Автор книги: Ирина Листвина
Жанр: Биографии и Мемуары, Публицистика
Возрастные ограничения: +12
сообщить о неприемлемом содержимом
Текущая страница: 14 (всего у книги 38 страниц)
…Осень третьего класса (52-й год, но до Екатерининского сада) с самого начала неуловимо, но резко чем-то отличалась от предыдущих. Главным в ней было не начало учебного года, и не продолжение музыки, а также и школьных доносов. И вообще не установление следующего «академического» года жизни в своё очередное и привычное, пусть немножко новое русло. Нет, ничто из этого не главенствовало, и на задний план отступали даже семейные отношения, книги и быт, театры и гости. Я ничего, конечно же, не знала о «деле врачей», о готовившейся с конца прошлой весны правительственной кампании против евреев «как класса», и о том, что она вступила в активную фазу своего действия. Даже и в сталинское время младшеклассницы не читали газет, а место тарелки громко-говорителя в комнате занимал прибалтийский приемник с зеленым глазком и проигрывателем, который включали родители по вечерам.
Единственное, на что я поневоле не могла не обратить внимания, было учащение в окружающем воздухе слова «евреи», произносимого как ругань или с угрозой, и ещё – значительно более явная и открытая, чем раньше, агрессия со стороны «людей двора и лестниц». Вообще говоря, я давно знала (да нет, скорее подозревала, но не была уверена), что мои родители евреи. Что значит – не была уверена? Точнее, я просто не знала, в какой или до какой степени мы ими являемся. Меня с моим тогда ещё коротким и нешироким носом, голубыми глазами и светлой косой все принимали за русскую, да и отца (тётю Соню и Юну – тоже) и, как это ни странно, дедушку. Как евреек окружающие определённо воспринимали только маму и в особенности тётю Бэбу, а больше, кажется, из нас и никого. Мама, по мнению наших знакомых, но не прохожих на улице, была похожа на испанку, иными словами была из сефардов[68]68
Еврейский тип, сложившийся в Испании.
[Закрыть]. У тёти Бэбы была типично семитская внешность (значительно более, кстати, характерная для арабов и ещё – почему-то – для крымских татар и азербайджанцев, чем для евреев обыкновенных). Но главное было в том, что, находясь среди родственников, знакомых родителей и даже многих одноклассников, я как-то не могла бы чётко определить их национальности.

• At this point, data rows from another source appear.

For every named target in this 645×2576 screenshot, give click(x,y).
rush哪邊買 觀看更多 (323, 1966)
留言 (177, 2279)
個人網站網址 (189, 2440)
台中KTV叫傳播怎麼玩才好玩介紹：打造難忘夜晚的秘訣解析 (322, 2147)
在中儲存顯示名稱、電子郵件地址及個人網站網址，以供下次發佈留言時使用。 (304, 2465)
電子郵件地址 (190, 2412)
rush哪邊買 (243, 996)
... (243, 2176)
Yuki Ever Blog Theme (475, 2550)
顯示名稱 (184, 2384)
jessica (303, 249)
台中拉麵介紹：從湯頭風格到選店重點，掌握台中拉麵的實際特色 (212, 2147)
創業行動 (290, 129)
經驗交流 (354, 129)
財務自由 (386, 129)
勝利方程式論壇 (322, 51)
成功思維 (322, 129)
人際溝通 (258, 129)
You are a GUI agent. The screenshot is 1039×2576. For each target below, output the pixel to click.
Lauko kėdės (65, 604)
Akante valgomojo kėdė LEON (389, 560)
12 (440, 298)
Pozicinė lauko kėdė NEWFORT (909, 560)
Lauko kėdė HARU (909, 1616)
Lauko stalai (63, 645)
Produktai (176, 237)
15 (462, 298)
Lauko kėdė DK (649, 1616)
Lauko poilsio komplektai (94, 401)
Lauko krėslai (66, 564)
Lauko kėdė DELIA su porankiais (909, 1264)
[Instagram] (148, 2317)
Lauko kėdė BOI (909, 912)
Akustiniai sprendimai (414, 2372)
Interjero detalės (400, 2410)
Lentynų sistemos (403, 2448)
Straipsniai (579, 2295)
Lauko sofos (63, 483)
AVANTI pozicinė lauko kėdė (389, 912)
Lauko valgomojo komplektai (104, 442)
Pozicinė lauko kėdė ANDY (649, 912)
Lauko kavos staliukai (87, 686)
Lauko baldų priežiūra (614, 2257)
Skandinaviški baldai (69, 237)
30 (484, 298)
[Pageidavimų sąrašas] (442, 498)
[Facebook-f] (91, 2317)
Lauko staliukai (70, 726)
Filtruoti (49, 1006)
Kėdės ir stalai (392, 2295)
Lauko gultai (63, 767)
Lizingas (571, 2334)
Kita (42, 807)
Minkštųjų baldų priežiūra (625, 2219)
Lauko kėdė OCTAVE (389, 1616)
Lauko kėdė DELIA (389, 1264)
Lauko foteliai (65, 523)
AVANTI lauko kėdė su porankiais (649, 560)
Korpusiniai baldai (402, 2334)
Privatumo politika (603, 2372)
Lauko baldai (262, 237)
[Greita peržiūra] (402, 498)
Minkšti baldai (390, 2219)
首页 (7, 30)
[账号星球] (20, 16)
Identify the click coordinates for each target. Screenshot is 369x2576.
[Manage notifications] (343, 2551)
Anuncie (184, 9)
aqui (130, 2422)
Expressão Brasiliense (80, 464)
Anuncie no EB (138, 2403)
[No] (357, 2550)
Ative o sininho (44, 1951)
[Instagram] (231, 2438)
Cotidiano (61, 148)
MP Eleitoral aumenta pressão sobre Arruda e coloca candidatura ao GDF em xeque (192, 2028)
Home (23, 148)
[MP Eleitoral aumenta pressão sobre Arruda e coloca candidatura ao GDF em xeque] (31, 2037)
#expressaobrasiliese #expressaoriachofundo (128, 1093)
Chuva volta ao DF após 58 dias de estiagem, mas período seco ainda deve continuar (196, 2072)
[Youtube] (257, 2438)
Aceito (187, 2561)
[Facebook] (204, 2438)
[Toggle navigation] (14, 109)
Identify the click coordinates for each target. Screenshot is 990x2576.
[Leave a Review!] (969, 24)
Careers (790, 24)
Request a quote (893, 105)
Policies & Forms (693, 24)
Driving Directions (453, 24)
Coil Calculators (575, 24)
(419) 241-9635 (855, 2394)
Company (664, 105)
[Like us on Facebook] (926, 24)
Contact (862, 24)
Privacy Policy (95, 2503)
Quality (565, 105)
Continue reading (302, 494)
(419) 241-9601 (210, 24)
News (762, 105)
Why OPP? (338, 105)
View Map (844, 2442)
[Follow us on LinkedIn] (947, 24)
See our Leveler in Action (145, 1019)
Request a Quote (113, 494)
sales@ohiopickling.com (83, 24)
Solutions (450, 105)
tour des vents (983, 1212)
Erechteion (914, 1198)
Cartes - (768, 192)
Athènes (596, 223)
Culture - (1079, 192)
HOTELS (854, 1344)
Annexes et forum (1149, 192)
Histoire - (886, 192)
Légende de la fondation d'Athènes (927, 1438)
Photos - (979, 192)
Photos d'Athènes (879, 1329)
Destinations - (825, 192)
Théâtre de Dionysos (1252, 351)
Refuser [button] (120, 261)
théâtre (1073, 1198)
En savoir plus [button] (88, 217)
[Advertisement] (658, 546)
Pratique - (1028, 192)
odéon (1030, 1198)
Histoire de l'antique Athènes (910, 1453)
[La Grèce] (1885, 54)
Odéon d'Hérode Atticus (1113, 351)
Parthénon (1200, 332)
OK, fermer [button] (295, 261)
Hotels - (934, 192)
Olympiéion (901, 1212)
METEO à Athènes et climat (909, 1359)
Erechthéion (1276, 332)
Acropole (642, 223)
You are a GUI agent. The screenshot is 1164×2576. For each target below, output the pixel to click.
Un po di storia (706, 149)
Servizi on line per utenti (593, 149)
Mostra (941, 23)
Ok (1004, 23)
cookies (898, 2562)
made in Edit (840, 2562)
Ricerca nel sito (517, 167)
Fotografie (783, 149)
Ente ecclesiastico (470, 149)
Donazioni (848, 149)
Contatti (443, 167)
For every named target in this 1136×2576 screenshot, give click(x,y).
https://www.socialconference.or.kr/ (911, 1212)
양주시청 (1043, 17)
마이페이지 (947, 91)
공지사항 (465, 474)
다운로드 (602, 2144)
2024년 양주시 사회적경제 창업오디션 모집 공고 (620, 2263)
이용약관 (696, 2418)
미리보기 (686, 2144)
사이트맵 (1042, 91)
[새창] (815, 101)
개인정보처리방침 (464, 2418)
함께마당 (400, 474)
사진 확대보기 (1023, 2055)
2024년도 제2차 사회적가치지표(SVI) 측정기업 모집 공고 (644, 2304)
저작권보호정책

Кстати, с теми, кто подлежал выселениям, переселениям и чисткам, точно так же обстояло дело в городе и раньше. Никакой чёткой границы между этими и другими людьми не было, никакого «аналитического разбора», которым в Германии занималось гестапо, и в помине не было. Принадлежность людей к неугодной и подлежащей изгнанию или уничтожению группе определялась весьма произвольно и грубо, путём доносов, арестов и снова доносов – «разоблачений» со стороны тех, кого уже арестовали. Главное было раскинуть «сеть с мелкими ячейками» достаточно широко.
Ничего об этом, я, конечно же, знать не могла. И как-то раз спросила маму: «Я знаю, что мы – в какой-то степени евреи, но вот насколько? И кто же это вобще – евреи, нация ли это, и чем именно они отличаются от других? Про них говорят сейчас ужасные вещи, вот, например…»
Вопрос был законен и даже не так уж глуп, так как к тому времени все проживавшие в нашем городе народы основательно обрусели. Говоря наедине с дедушкой, мама только иной раз вставляла отдельные словечки на идиш. К нему родители прибегали, как правило, на минутку в тех случаях, когда хотели что-то от меня скрыть, но я не давалась и стала довольно быстро что-то понимать, а что не понимала – спрашивала у деда (примерно так же обстояли дела с моими литовским, украинским и польским в местах, где мы жили летом). И всё же идиш был редкостью, чем-то вроде дедушкиной качалки или отцовского кульмана, пользоваться этими вещами было в принципе можно, но они негласно считались допотопными и ненадёжно хрупкими (ну а на самом деле они оказались куда долговечнее и прочнее до– и послевоенной советской мебели).
Ответ мамы поразил меня, ведь она обычно всё, связанное с политикой, смягчала, затушёвывала или просто отметала, она была человеком сугубо лояльным по отношению к властям и вообще неконфликтным. А на этот раз он прозвучал резко (и даже гордо): «Да, твой дедушка и я, мы – именно мы и есть евреи, а евреи – это именно такие люди, как мы. И если мы тебе в этом качестве не нравимся, если ты нас не уважаешь и не любишь, то можешь уходить от нас, куда тебе хочется».
Поражённая её словами, ни секунды не задумываясь и чуть не плача, я ответила, что всё понимаю и никуда никогда в жизни от них не уйду. Этими (её и моим) ответами был исчерпан мой личный еврейский вопрос в тот день и впредь на годы.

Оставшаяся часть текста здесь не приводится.